*** Opening Extracted information ***

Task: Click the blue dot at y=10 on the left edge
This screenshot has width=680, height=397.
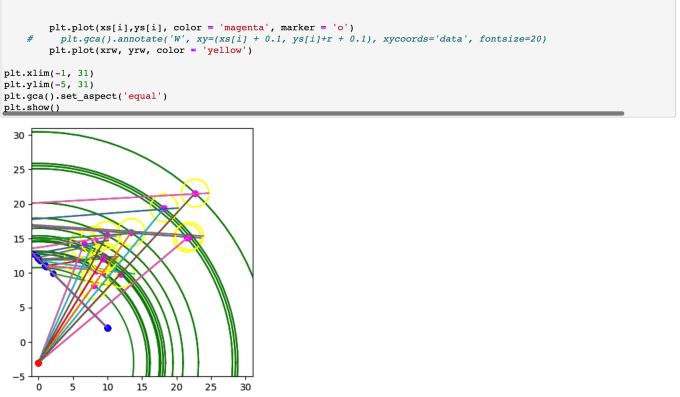Action: [x=53, y=274]
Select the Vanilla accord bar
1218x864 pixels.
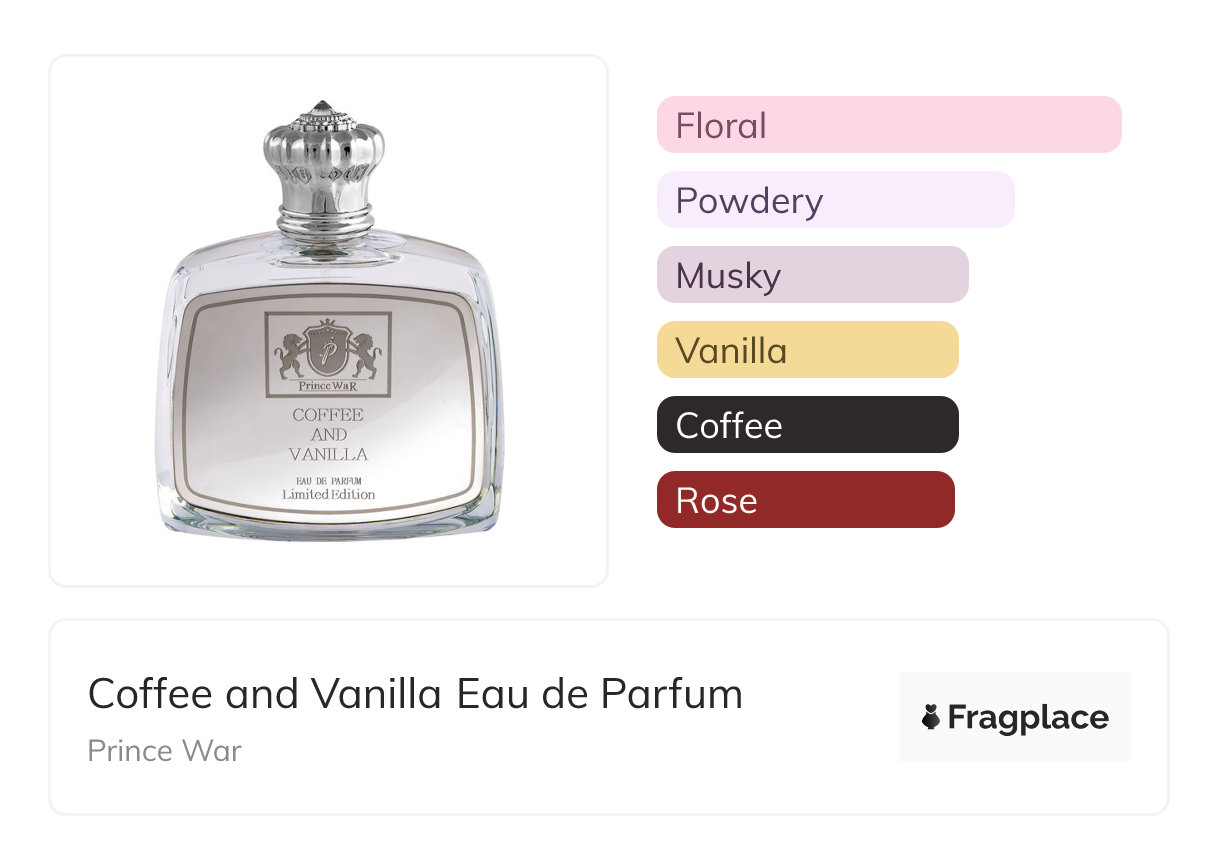point(808,350)
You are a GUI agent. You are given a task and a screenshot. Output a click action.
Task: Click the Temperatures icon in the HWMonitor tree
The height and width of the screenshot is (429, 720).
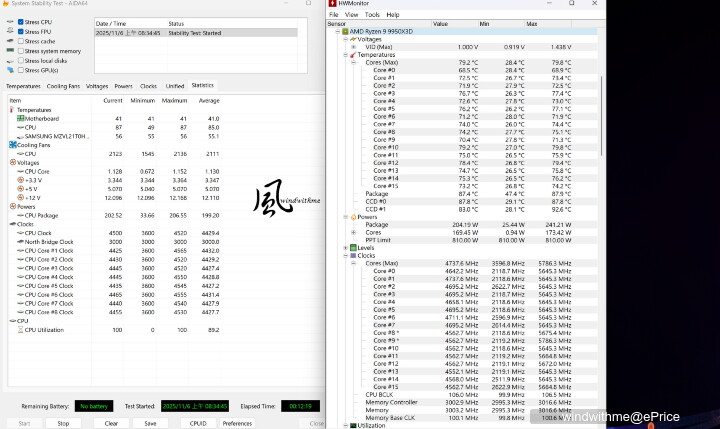[x=353, y=55]
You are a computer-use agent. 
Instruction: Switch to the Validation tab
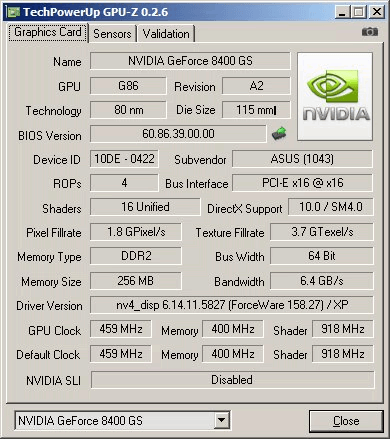(x=166, y=34)

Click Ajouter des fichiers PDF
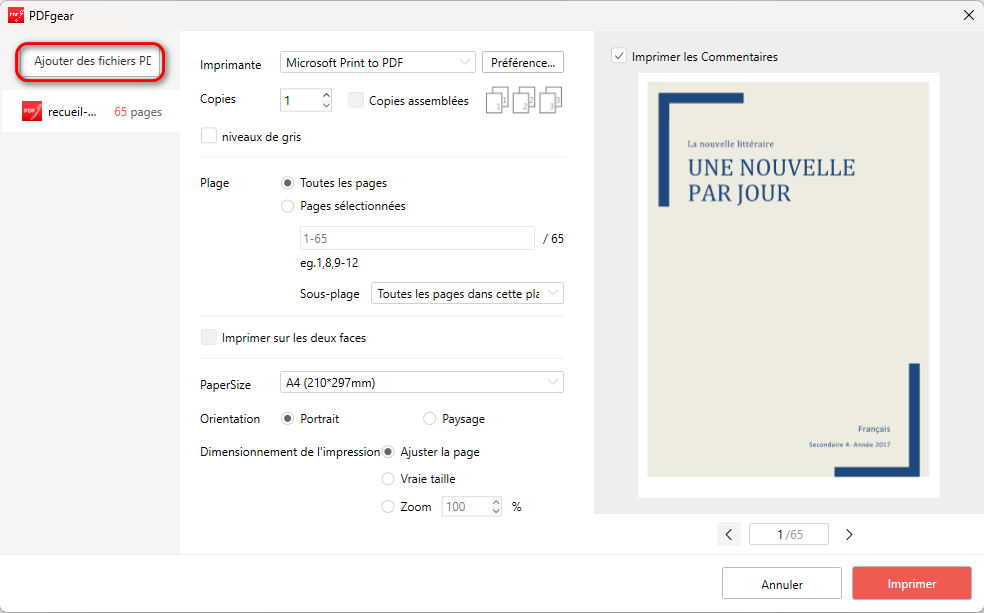pos(89,61)
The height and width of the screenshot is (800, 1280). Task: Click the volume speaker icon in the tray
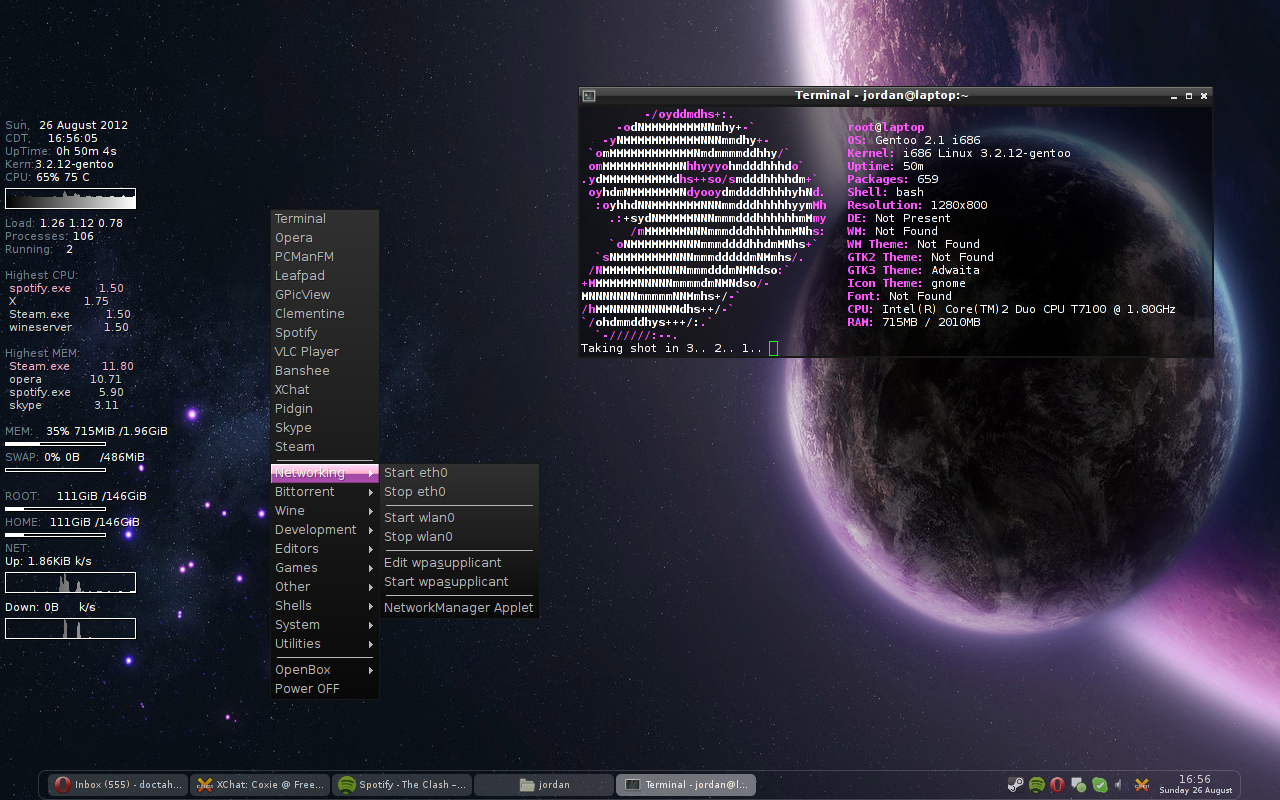tap(1121, 785)
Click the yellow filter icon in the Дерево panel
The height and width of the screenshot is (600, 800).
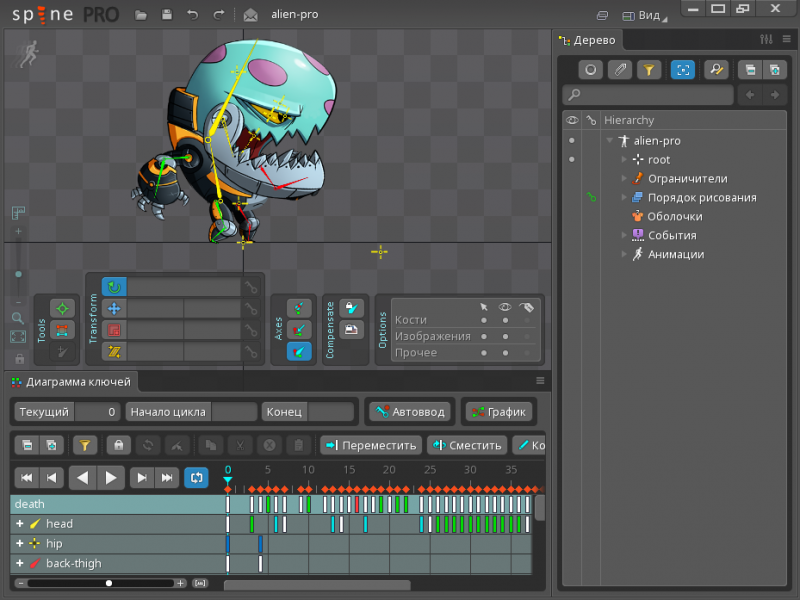tap(649, 70)
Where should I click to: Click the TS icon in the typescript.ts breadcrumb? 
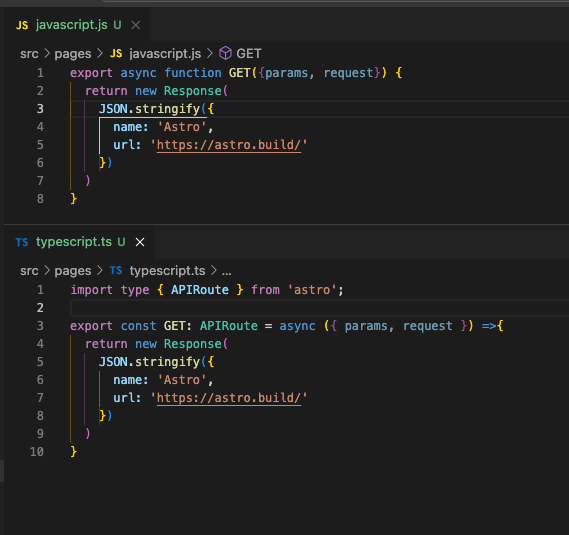point(116,270)
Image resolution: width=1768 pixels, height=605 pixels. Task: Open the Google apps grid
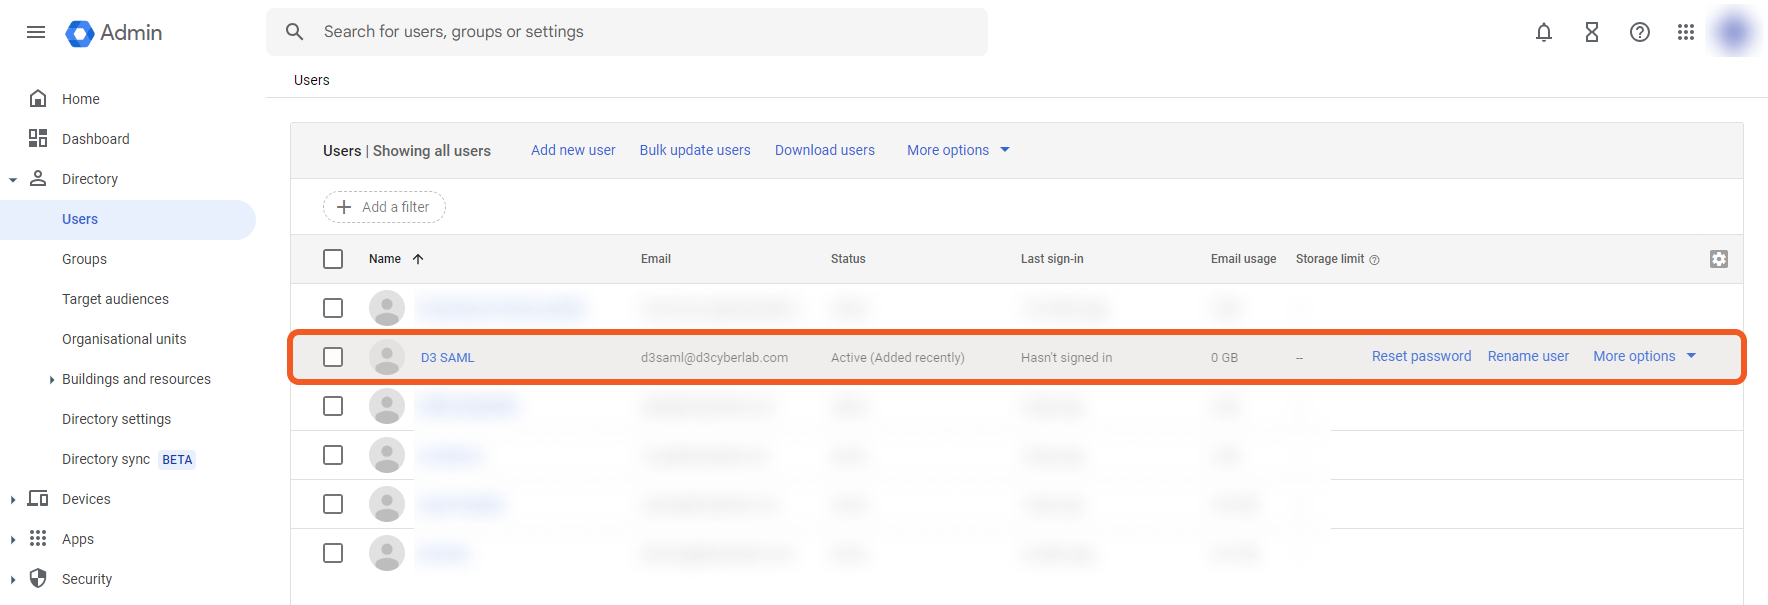point(1686,32)
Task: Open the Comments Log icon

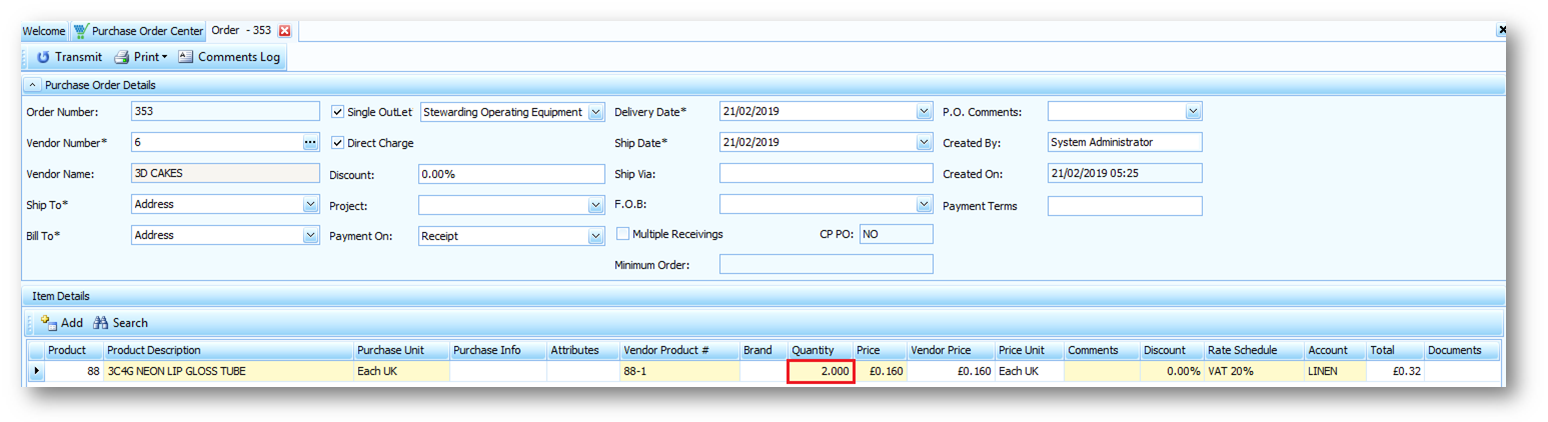Action: click(x=185, y=57)
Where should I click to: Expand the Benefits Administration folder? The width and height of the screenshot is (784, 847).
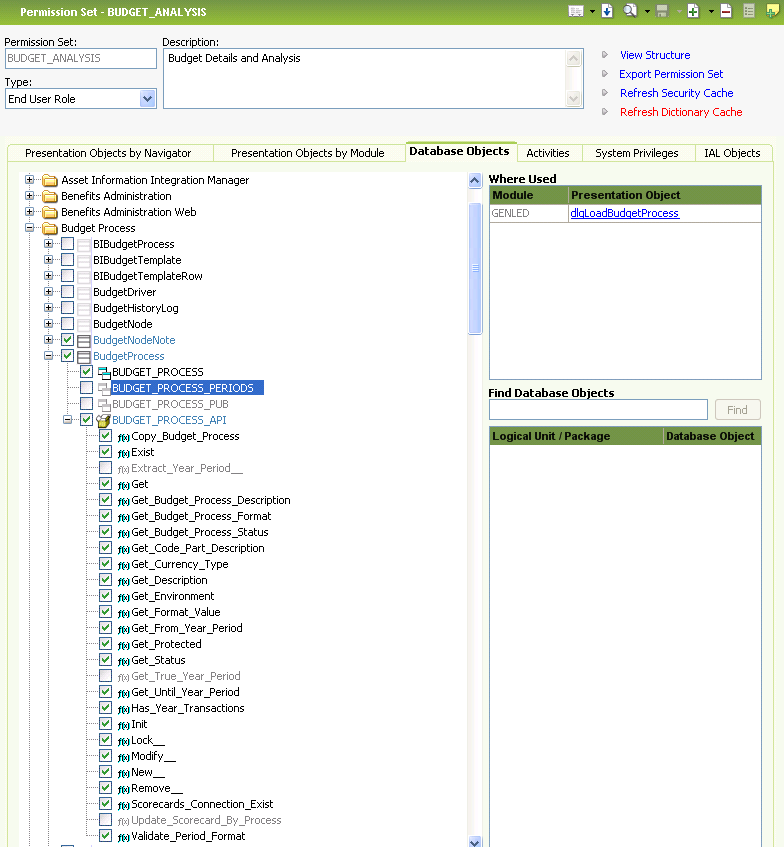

*** Closing Extracted information ***

Task objective
Report each line above containing the string "agent".

Solution for this exercise
You are a GUI agent. You are given a task and a screenshot. Output a click action.
You are a computer-use agent. 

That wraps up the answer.